Yes I'm no longer intrigued. He's just a nasty bully. I assume you do more parenting than him (wouldn't be difficult) on those weekends too? Do you ever fantasise about walking out on him, OP?

myown2feetaregreat · 11/09/2014 20:28

BitoutofPractice may not be that cynical
He's seeing someone at work?

My XH did exactly this. Friday was re-named FFF. Finding fault Friday.
Any. little. thing. that created an arguement so he could disengage. Happy by Monday.

All made perfect sense on discovery of his affair. Couldnt handle the guilt of spending happy weekend with his family, so turned everyone against him.

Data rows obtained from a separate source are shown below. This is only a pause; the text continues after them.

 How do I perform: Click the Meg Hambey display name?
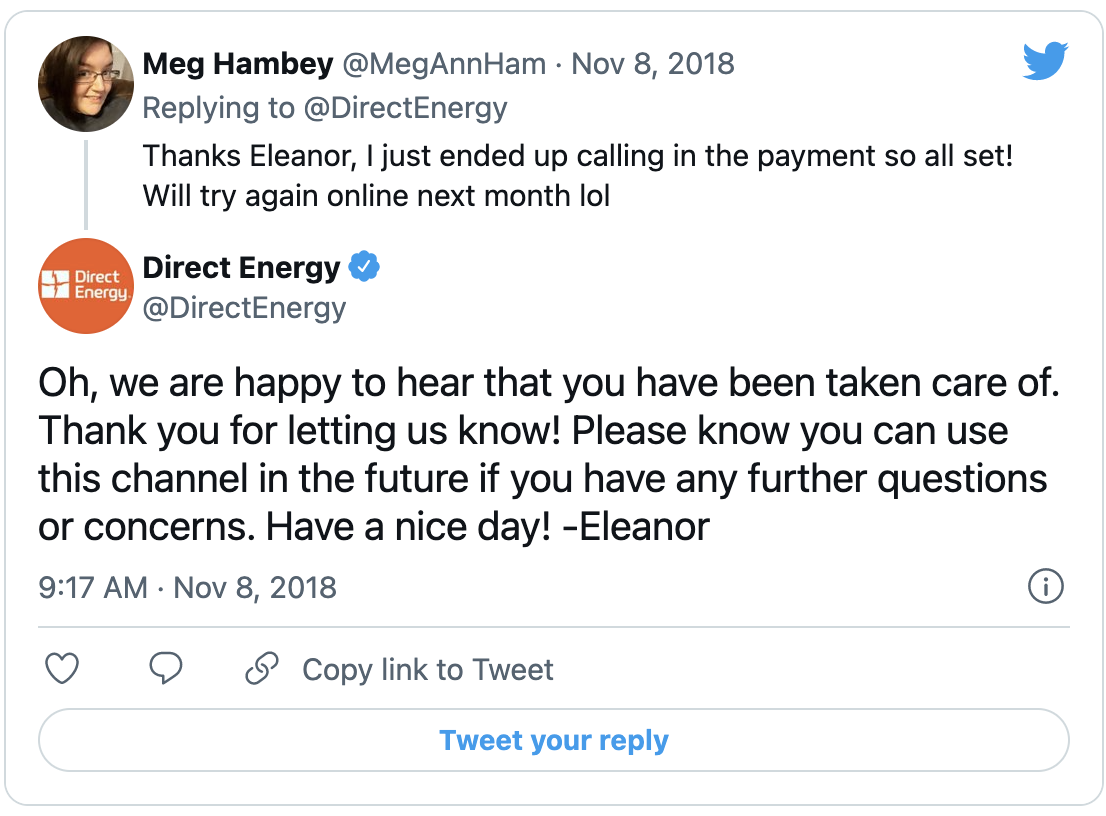tap(238, 64)
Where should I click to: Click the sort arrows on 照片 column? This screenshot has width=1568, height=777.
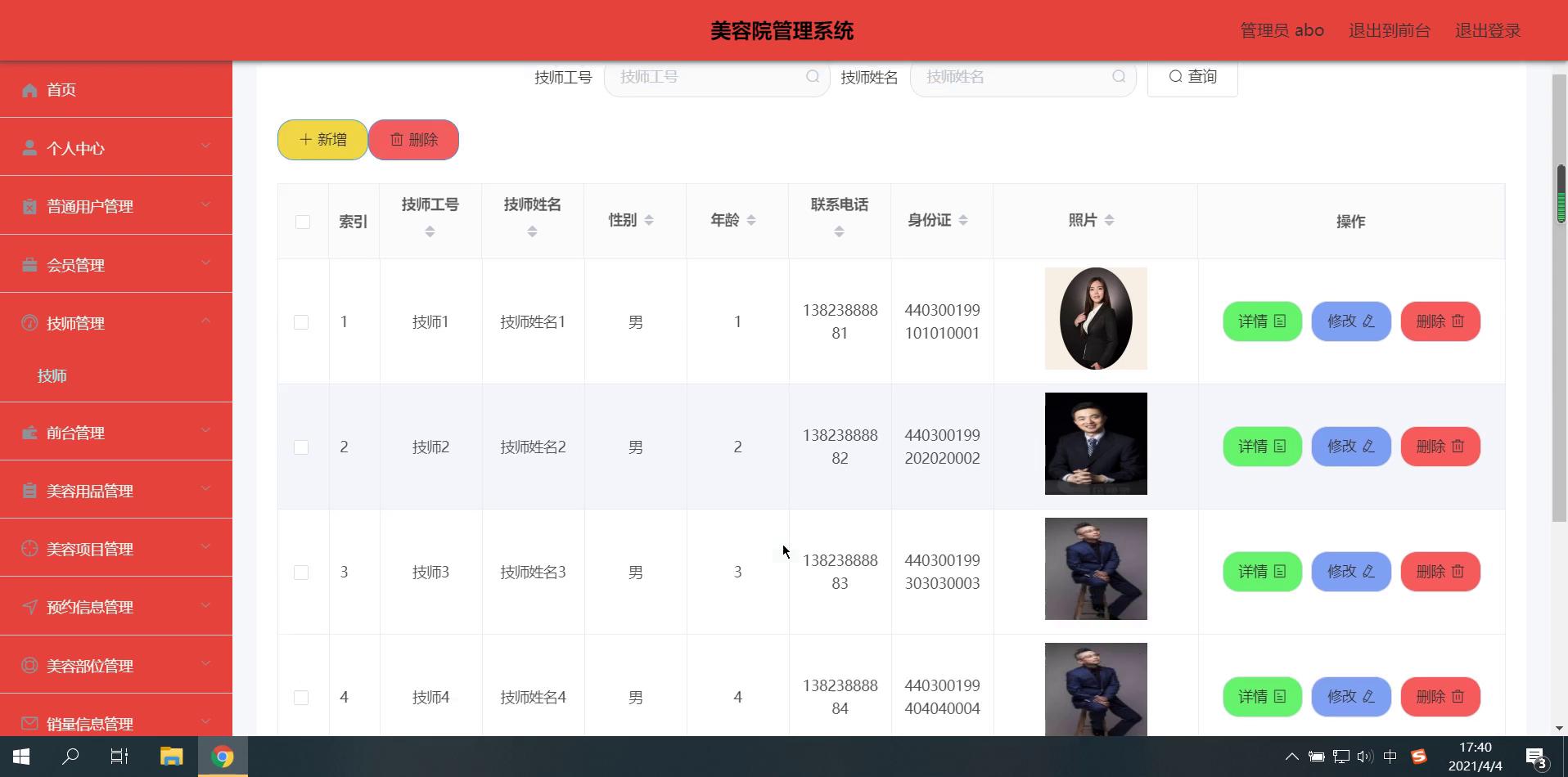pyautogui.click(x=1110, y=220)
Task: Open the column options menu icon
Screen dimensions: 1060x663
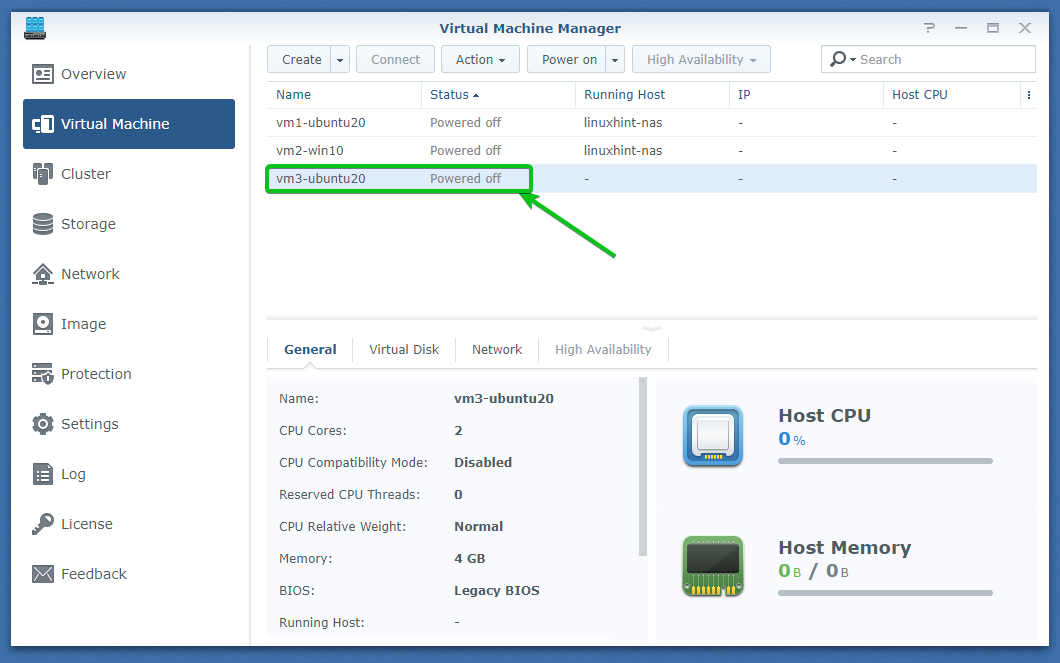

Your DP is not even talking/spending time with his own children ? Its wrong on any level. Any other behaviour to him that may point this way?

BeCool · 11/09/2014 20:29

Does it matter why?

He refuses to acknowledge there is a problem, he refuses to engage with you about it, he's not interested in talking about it, and he blames you. If you fond out "why" these other issues would still be there - he won't do anything about it as he doesn't feel he needs to and he doesn't respect your opinion, thoughts or feelings about the situation.

He's a Knob I'm afraid. Probably irredeemably so.

AnyFucker · 11/09/2014 20:34

Do you do most of the care for his children, while he perfects the art of treating you like shit ?

whatisforteamum · 11/09/2014 20:38

is there any chance he doesnt want to have to care for the children and gets stressed in the lead up and takes it out on you.

BastardGoDarkly · 11/09/2014 20:44

Erm, that's 2 days out of 7 he graces you with his ok behaviour.

Seriously Op what the fuck are you still going with him?

AnyFucker · 11/09/2014 20:44

does that make it any better ?

OP, it's not your job to be his emotional punch bag

lettertoherms · 11/09/2014 20:47

If this were just the arguments, sure, you could find the reason and work through it. Stress of having the kids, a number of things.

But that's not it. You can see it in how he behaves when you bring it up. Blaming you, gaslighting. This isn't ok. You can already see it, you know, it's about control.

Walk away now, before there's a baby involved, while your head is still clear enough to see this is wrong. It will only go downhill. He will not change.

Being happy 2/7 days a week is no way to live.

Justatoe · 11/09/2014 20:55

I had this from EA exH. My workmates knew not to ask if I had a good weekend on Mondays. I left and now love my weekends..our house is filled with fun, laughter and we can relax.